Halaman:
--------------------
2). Ruhal-Ma’ani (Jiwa-jiwa Makna al-Qur’an), dengan muallif (pengarang) al-Allamah Syihab al-Din al-Alusi (w. 1270 H/ 1853 M). 
3. Tafsir isyari
Tafsir bi al-Isyarah adalah menjelaskan ayat-ayat al-Qur’an dengan isyarat-isyarat batin yang terpancar dari para sufi, pengikut tarekat atau orang yang bersih hatinya.
Para ulama berbeda pendapat mengenai boleh tidaknya menggunakan tafsir ini. Sebagian membolehkan dan sebagian lainnya mengharamkan. Kelompok yang membolehkan :
a). Makna batinnya tidak bertentangan dengan makna zahir Al-Qur’an.
b). Penafsirannya tidak mengklaim bahwa hanya penafsiran baitinnya yang paling benar, tanpa mempertimbangkan makna tersurat. 
c). Penafsirannya tidak jauh melenceng dari makna dasarnya.
d). Hasil penafsirannya tidak bertentangan dengan hukum Syar’i maupun akal. 
e). Hasil penafsirannya didukung dengan dalil-dalil syar’i lainnya.
Sementara kelompok yang mengharamkan tafsir isyari mengungkapkan bahwa tafsir ini hanya berdasarkan asumsi –asumsi yang sangat subjektif sehingga hasil penafsirannya jauh dari kebenaran dan pada titik tertentu barakibat pada subjektivitas atau bahkan relativitas makan Al-Qur’an.Karena itu, Az-Zarkasyi misalnya mengatakan bahwa pendapat para sufi terkait dengan ayat-ayat Al-Qur’an bukanlah tafsir atasnya, tapi ia adalah makna, rasa dan kesan yang mereka peroleh ketika membaca dan berinterkasi secara intens dengan Al-Qur’an.
--------------------
Baris Catatan:

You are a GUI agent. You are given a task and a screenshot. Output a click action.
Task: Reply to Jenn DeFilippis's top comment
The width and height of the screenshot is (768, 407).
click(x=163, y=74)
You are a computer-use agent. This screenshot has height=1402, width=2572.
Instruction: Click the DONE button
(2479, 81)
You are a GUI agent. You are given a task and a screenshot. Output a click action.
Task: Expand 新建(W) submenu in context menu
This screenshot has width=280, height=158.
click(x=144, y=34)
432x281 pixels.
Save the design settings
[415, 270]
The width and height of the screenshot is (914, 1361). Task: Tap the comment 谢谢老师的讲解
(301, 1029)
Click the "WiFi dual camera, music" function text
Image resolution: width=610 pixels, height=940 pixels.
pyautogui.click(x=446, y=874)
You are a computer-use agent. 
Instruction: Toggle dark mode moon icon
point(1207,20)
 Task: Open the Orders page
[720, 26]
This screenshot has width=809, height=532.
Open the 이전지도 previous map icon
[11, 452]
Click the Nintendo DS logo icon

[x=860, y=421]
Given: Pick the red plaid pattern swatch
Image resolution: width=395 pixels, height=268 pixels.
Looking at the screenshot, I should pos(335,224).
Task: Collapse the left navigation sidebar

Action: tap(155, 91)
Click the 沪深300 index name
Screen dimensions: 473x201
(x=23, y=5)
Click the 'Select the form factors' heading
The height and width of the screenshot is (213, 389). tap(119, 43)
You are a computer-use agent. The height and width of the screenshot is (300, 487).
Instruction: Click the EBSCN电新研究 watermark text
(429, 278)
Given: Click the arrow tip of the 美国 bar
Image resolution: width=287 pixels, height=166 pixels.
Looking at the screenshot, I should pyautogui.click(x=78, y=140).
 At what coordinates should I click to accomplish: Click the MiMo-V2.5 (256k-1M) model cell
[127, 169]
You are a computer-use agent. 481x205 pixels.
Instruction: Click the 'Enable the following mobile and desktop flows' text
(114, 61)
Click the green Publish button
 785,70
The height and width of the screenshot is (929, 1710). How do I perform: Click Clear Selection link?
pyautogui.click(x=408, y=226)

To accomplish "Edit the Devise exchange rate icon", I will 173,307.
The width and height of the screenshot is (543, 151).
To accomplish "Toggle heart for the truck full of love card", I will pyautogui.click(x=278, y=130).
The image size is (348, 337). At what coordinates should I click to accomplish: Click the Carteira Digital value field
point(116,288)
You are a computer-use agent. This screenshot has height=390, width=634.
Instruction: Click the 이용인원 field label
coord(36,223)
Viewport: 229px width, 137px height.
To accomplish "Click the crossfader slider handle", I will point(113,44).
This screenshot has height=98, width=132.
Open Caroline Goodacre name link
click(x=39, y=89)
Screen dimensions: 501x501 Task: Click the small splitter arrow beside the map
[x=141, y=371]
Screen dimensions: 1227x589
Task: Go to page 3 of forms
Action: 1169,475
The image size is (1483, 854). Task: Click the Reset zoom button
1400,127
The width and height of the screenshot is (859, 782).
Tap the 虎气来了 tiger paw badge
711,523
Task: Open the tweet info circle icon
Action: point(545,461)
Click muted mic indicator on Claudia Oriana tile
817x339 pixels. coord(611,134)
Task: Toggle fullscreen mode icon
--------------------
Soal Latihan:
[1] Menurut teks tentang tafsir isyari, mengapa kelompok ulama yang mengharamkan tafsir ini menolaknya? Jelaskan dalam satu sampai tiga kalimat.
[2] Tuliskan kembali baris-baris catatan di antara baris yang memuat "The image size is (348, 337)." dan baris yang memuat "Action: 1169,475", termasuk kedua baris tersebut.

Daftar Jawaban:
[1] Kelompok itu menilai bahwa tafsir isyari hanya berdasarkan asumsi-asumsi yang sangat subjektif, sehingga hasil penafsirannya jauh dari kebenaran. Pada titik tertentu, hal itu berakibat pada subjektivitas atau bahkan relativitas dalam memaknai Al-Qur'an.

[2]
The image size is (348, 337). At what coordinates should I click to accomplish: Click the Carteira Digital value field
point(116,288)
You are a computer-use agent. This screenshot has height=390, width=634.
Instruction: Click the 이용인원 field label
coord(36,223)
Viewport: 229px width, 137px height.
To accomplish "Click the crossfader slider handle", I will point(113,44).
This screenshot has height=98, width=132.
Open Caroline Goodacre name link
click(x=39, y=89)
Screen dimensions: 501x501 Task: Click the small splitter arrow beside the map
[x=141, y=371]
Screen dimensions: 1227x589
Task: Go to page 3 of forms
Action: 1169,475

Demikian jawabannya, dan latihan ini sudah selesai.